● Stored items:
---+---
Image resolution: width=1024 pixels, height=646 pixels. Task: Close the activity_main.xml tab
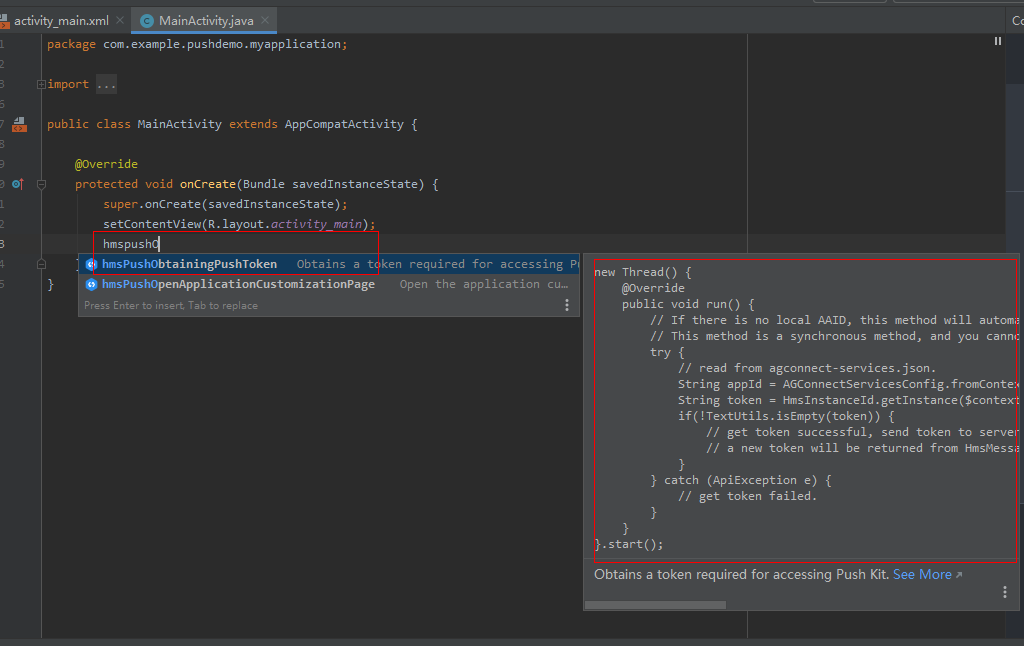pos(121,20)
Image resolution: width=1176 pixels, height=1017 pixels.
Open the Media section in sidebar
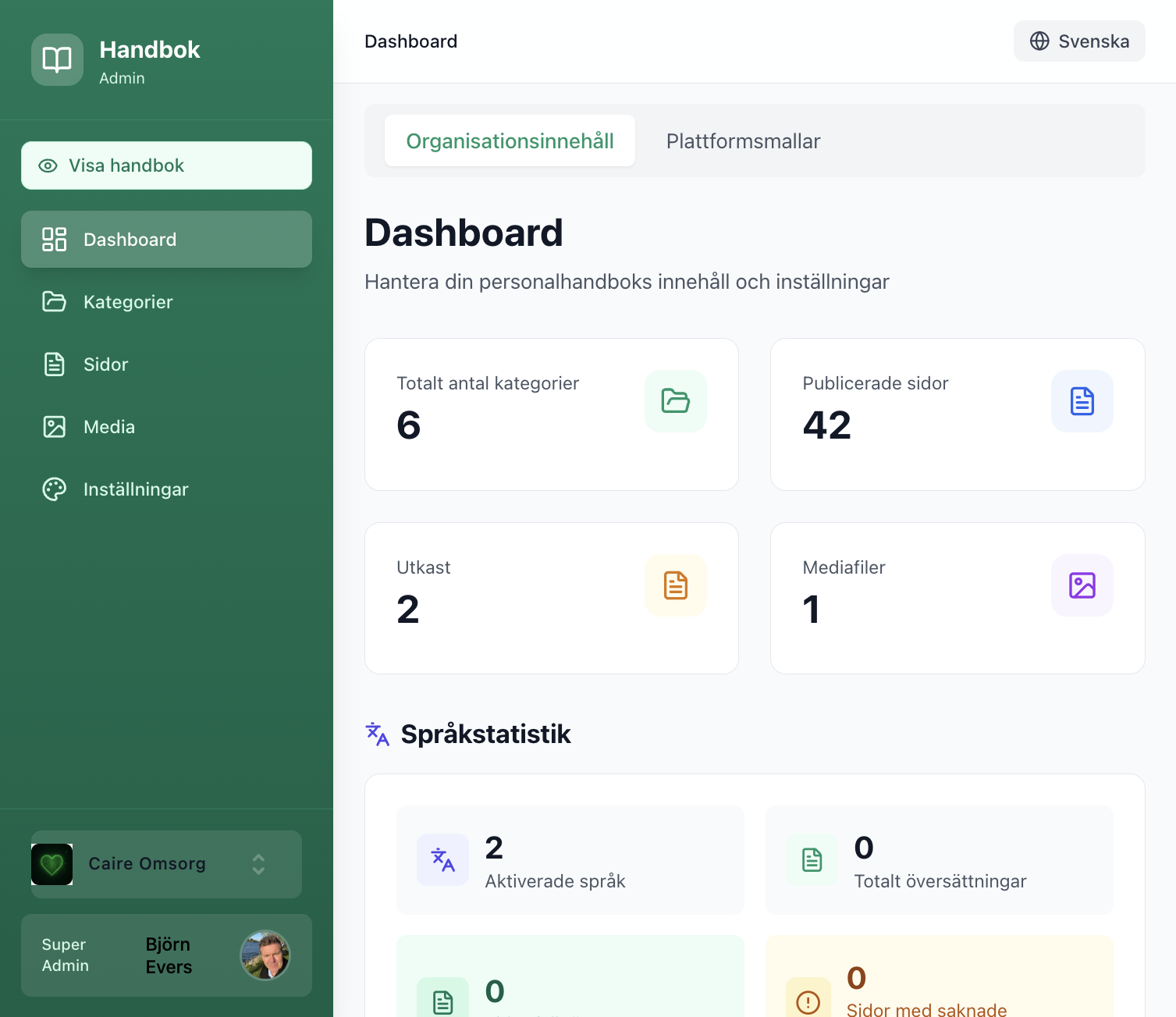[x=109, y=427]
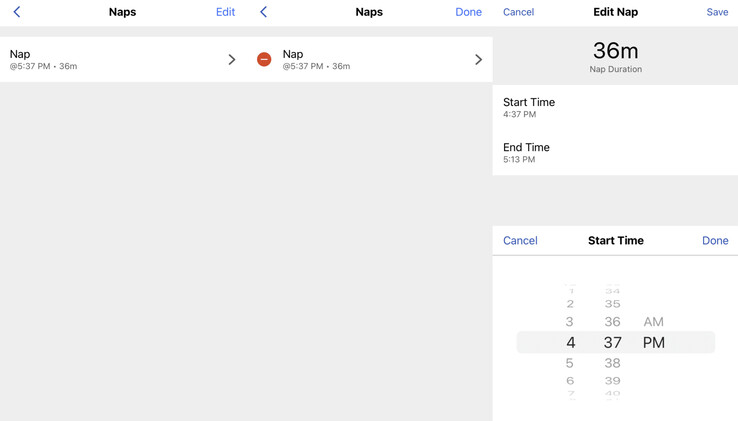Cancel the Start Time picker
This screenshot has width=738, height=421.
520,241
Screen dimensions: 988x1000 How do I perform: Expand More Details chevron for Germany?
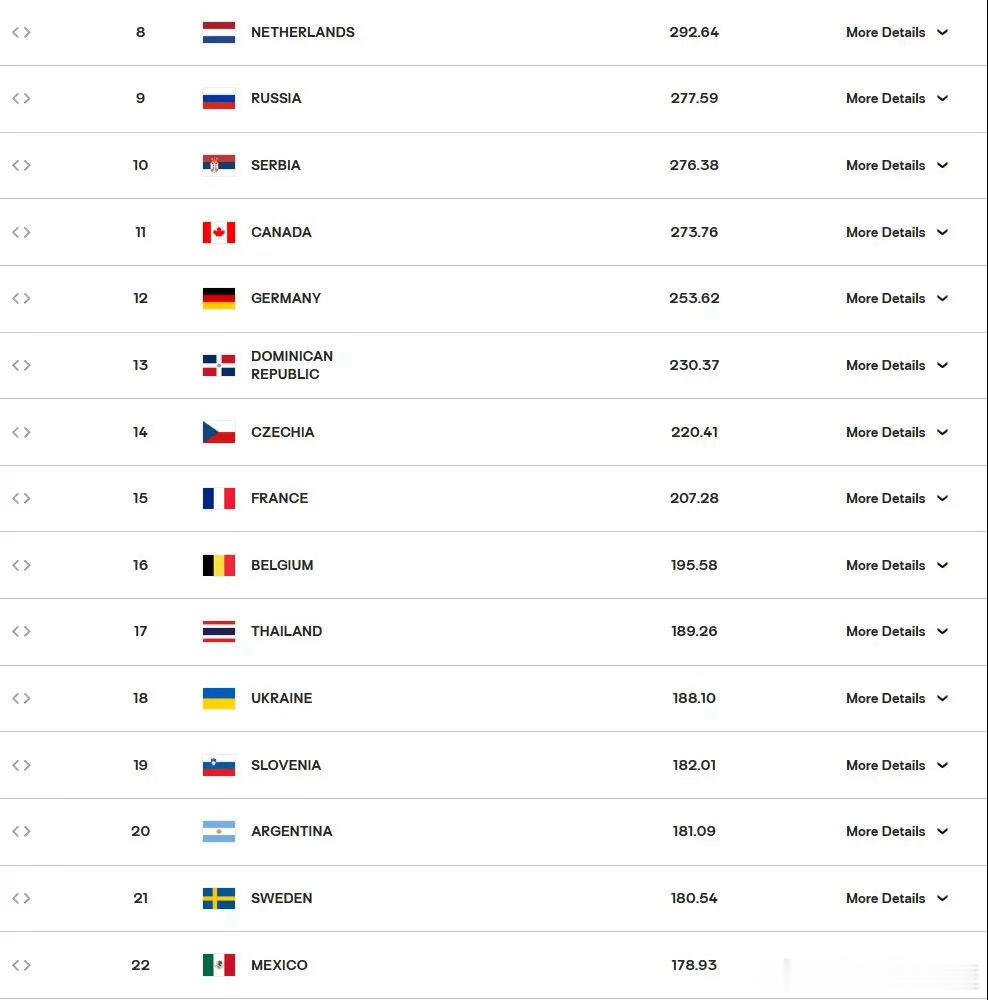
---+---
● Problem details:
Without including any pictures, return every line of the records exactly.

● Completed task:
Image resolution: width=1024 pixels, height=646 pixels. Task: Close the activity_main.xml tab
pos(121,20)
Image resolution: width=1176 pixels, height=1017 pixels.
Open the Media section in sidebar
[x=109, y=427]
Cancel the Start Time picker
This screenshot has width=738, height=421.
520,241
Screen dimensions: 988x1000 How do I perform: Expand More Details chevron for Germany?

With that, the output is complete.